> _WHAT THE EXERCISE ASKS_
Transcribe exactly the lines from the one holding "Task: Open the Home (首页) icon" through the closing line of the entries below. Pictures stay out of the copy.

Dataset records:
* * * * *
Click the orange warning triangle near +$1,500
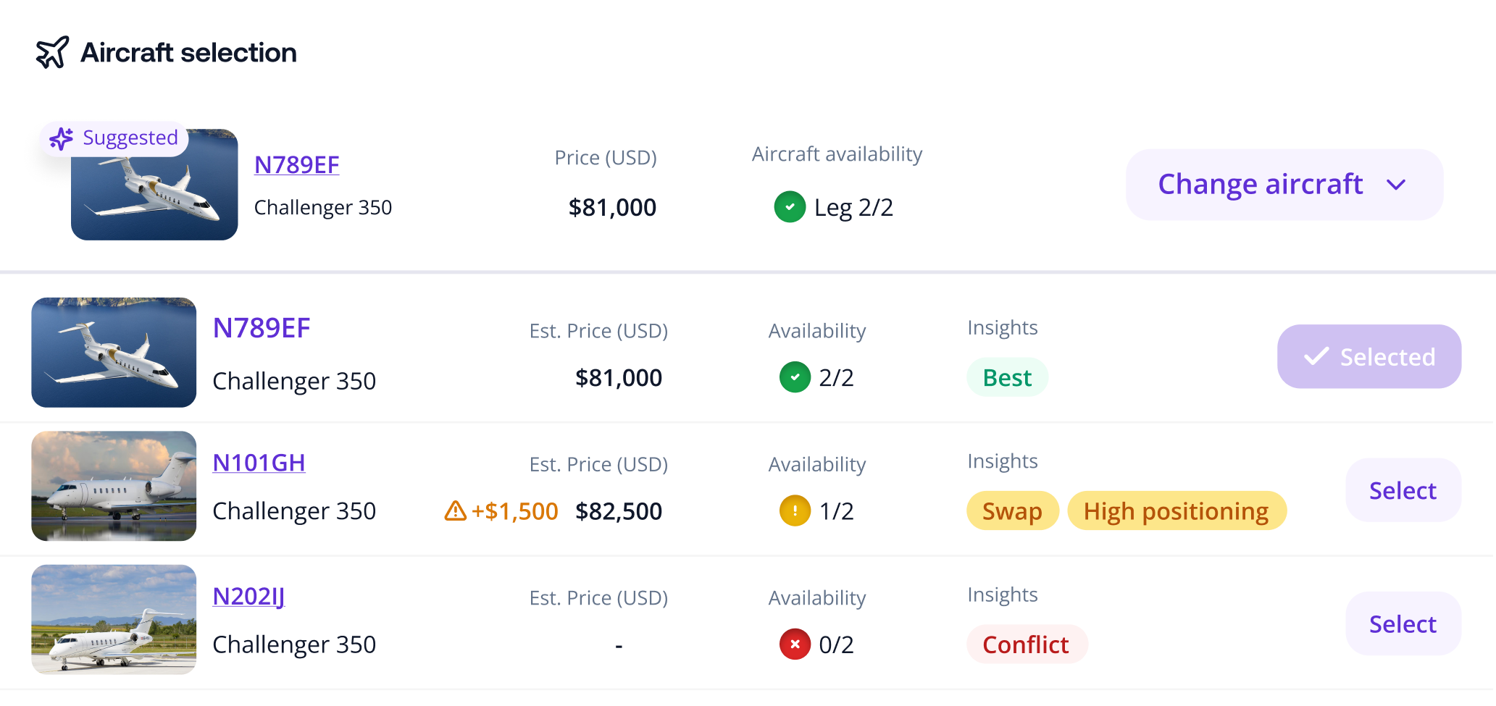 (455, 511)
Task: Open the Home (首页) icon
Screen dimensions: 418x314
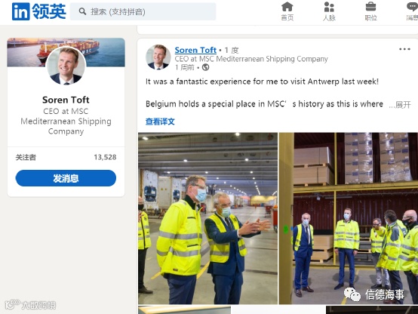Action: (287, 7)
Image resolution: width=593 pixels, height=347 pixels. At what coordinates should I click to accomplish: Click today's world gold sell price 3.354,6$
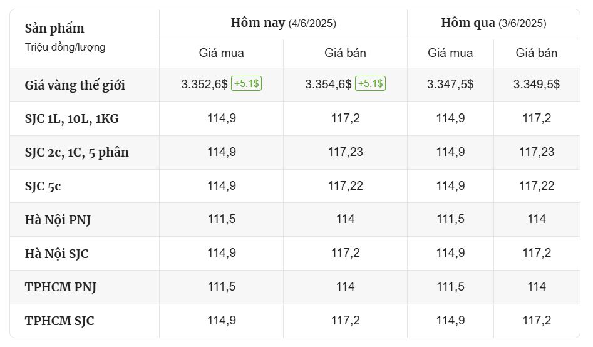click(328, 84)
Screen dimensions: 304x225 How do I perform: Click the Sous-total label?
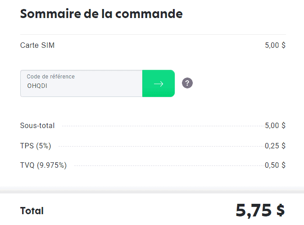pyautogui.click(x=37, y=125)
* * * * *
> _RESPONSE TO THIS TASK_
Task: Open the Home (首页) icon
Screen dimensions: 418x314
Action: (287, 7)
Image resolution: width=593 pixels, height=347 pixels. At what coordinates should I click to accomplish: Click today's world gold sell price 3.354,6$
click(328, 84)
Screen dimensions: 304x225 How do I perform: Click the Sous-total label?
pyautogui.click(x=37, y=125)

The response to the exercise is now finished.